**Your instructions**
Write these lines out again, switching "layout" to "arrangement" and keeping everything else the same. Leave the pictures out.

**Entries shown**
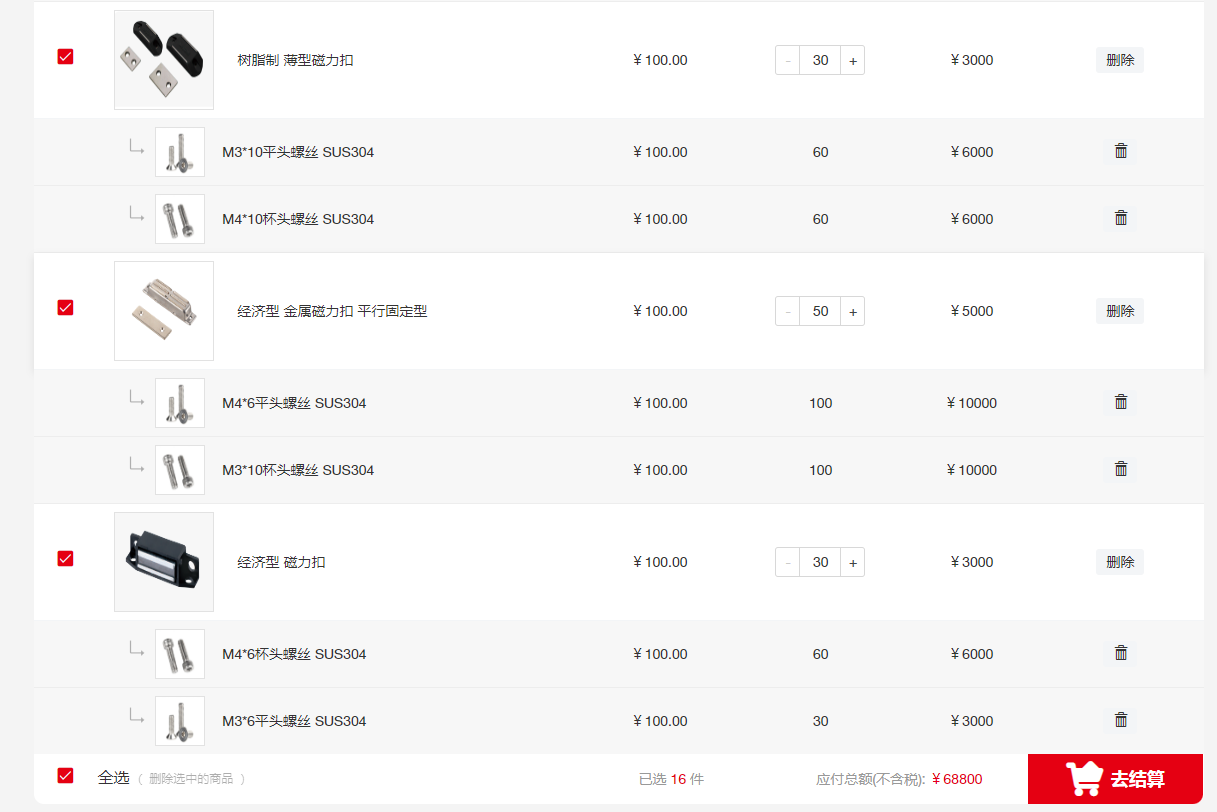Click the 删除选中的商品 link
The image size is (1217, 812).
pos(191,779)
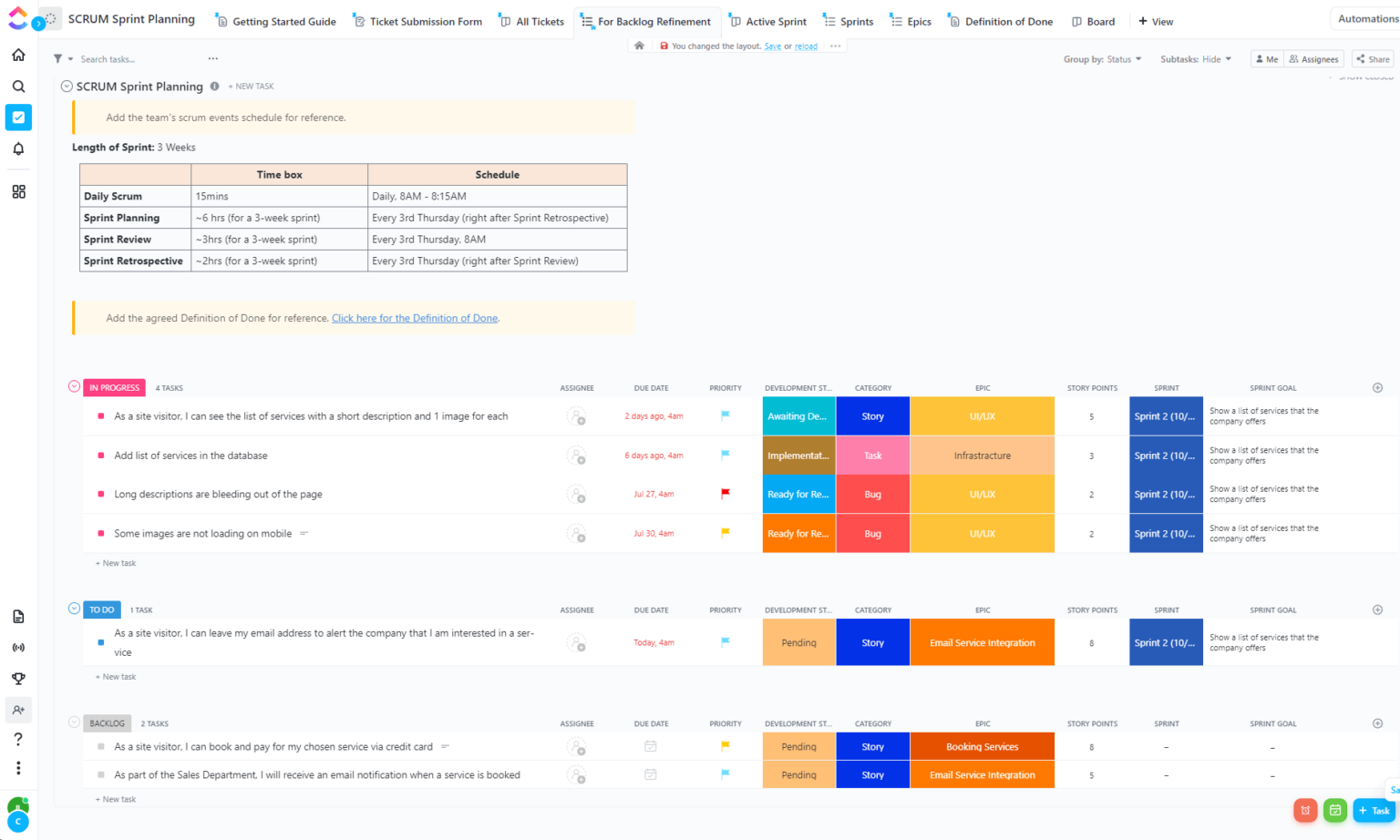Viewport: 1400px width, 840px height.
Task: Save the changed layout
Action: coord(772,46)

**Result of the task**
Click the 删除选中的商品 link
The image size is (1217, 812).
pos(191,779)
Viewport: 1400px width, 840px height.
Task: Save the changed arrangement
Action: coord(772,46)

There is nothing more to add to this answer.